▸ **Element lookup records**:
____________
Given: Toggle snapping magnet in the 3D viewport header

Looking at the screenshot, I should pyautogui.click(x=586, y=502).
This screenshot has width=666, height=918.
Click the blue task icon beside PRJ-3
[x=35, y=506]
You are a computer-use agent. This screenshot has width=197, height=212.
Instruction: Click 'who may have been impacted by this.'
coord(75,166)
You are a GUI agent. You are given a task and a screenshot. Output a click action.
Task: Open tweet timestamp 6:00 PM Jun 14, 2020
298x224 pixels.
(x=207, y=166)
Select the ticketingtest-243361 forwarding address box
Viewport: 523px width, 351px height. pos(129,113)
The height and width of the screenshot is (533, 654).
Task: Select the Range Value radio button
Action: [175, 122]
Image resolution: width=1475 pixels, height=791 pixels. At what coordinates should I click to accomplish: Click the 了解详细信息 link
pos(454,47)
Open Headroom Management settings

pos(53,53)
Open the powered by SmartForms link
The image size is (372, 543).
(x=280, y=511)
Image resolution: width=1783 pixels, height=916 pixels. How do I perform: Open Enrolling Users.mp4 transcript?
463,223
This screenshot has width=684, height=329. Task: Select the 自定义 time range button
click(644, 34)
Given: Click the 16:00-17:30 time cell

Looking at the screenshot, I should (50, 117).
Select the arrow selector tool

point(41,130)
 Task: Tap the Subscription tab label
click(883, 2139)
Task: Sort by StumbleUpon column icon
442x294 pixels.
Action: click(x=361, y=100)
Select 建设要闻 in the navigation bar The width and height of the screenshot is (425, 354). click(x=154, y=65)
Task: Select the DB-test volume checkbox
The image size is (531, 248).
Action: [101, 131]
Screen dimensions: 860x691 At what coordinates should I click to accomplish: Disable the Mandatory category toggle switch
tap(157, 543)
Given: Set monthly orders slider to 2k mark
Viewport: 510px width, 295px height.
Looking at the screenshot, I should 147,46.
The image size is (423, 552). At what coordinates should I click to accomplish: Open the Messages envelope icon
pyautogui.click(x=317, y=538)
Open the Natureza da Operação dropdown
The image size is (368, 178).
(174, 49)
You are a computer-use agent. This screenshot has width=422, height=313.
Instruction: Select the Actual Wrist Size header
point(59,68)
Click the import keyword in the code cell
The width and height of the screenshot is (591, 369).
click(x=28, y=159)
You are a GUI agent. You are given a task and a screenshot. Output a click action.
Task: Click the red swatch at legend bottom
____________
▸ **EXERCISE DETAILS**:
Can you turn only the stretch of entries from the line containing "Task: Tap the Subscription tab label" through the line containing "Action: [101, 131]" into a numbered list, leaving out any blank lines?

▸ **OUTPUT FOR THIS TASK**:
1.  Task: Tap the Subscription tab label
2. click(883, 2139)
3. Task: Sort by StumbleUpon column icon
4. 442x294 pixels.
5. Action: click(x=361, y=100)
6. Select 建设要闻 in the navigation bar The width and height of the screenshot is (425, 354). click(x=154, y=65)
7. Task: Select the DB-test volume checkbox
8. The image size is (531, 248).
9. Action: [101, 131]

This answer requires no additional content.